| GIVEN DATA |
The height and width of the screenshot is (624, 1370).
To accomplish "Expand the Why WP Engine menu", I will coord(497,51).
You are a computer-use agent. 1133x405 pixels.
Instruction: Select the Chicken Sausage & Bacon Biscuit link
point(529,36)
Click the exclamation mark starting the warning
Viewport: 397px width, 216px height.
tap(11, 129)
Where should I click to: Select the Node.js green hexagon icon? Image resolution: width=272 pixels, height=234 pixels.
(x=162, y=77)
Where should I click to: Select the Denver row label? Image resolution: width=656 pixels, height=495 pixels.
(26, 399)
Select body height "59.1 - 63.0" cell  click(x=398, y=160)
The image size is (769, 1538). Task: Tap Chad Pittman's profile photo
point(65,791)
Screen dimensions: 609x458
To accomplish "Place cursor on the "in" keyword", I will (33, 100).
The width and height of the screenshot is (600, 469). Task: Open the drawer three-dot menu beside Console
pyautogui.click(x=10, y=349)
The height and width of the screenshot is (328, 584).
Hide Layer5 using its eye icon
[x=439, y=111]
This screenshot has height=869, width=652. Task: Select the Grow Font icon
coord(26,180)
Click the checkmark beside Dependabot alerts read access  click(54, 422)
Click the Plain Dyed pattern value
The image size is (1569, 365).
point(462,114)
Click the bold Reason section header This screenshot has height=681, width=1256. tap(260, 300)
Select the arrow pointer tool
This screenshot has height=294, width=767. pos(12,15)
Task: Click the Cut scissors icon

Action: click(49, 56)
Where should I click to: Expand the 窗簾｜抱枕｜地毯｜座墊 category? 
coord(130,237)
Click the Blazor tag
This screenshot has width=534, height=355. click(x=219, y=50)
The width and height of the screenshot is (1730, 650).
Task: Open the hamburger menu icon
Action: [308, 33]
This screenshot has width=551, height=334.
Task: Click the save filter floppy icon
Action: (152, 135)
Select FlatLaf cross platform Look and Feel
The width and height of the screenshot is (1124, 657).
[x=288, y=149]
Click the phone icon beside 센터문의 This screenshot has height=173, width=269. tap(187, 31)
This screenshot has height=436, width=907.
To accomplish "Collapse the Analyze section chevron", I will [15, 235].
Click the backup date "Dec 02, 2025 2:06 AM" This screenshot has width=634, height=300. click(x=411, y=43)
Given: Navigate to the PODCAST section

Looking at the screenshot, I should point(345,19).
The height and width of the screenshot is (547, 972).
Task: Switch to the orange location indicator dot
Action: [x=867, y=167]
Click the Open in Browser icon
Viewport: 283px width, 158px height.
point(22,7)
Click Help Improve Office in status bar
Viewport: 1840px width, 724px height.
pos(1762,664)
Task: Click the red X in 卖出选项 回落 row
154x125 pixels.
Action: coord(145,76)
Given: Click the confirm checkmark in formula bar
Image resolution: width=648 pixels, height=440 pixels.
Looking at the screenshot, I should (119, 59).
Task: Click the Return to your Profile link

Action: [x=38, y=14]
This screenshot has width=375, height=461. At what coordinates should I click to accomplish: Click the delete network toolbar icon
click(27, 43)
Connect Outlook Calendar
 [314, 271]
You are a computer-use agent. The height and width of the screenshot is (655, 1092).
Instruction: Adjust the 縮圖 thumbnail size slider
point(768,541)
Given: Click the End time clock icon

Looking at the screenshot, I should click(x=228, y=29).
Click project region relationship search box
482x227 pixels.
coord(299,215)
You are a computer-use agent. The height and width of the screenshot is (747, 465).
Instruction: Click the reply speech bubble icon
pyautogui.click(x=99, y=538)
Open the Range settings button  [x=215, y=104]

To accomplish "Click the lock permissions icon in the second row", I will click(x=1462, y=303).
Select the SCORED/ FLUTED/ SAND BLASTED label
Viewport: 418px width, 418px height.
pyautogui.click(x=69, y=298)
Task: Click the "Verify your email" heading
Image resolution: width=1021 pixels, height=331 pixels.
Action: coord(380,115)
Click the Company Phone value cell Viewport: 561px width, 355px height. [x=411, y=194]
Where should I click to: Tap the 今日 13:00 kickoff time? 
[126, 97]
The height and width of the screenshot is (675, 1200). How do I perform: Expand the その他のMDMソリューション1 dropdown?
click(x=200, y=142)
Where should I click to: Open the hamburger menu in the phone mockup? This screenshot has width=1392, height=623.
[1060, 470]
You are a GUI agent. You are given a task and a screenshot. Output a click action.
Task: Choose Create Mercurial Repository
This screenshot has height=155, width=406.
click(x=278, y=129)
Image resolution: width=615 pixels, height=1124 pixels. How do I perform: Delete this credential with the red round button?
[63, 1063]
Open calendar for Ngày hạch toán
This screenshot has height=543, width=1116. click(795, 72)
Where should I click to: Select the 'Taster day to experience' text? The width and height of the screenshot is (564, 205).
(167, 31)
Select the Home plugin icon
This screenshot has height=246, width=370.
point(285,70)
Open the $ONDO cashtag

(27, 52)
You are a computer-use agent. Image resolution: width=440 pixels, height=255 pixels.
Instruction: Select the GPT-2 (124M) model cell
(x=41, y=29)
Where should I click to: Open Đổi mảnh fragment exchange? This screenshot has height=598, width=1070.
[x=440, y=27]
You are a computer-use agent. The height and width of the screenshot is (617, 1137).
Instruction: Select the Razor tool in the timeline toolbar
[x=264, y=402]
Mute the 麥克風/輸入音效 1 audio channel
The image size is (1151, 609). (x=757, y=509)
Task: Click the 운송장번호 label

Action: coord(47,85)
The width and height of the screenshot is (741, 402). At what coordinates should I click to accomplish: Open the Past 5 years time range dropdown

| WHAT IS EXPECTED |
Where a line of the entries contains the word "computer", copy that line.

| OUTPUT |
You are a computer-use agent. 1133x405 pixels.
You are a computer-use agent. The height and width of the screenshot is (655, 1092).
You are a computer-use agent. The height and width of the screenshot is (747, 465).
You are a computer-use agent. Image resolution: width=440 pixels, height=255 pixels.
You are a computer-use agent. The height and width of the screenshot is (617, 1137).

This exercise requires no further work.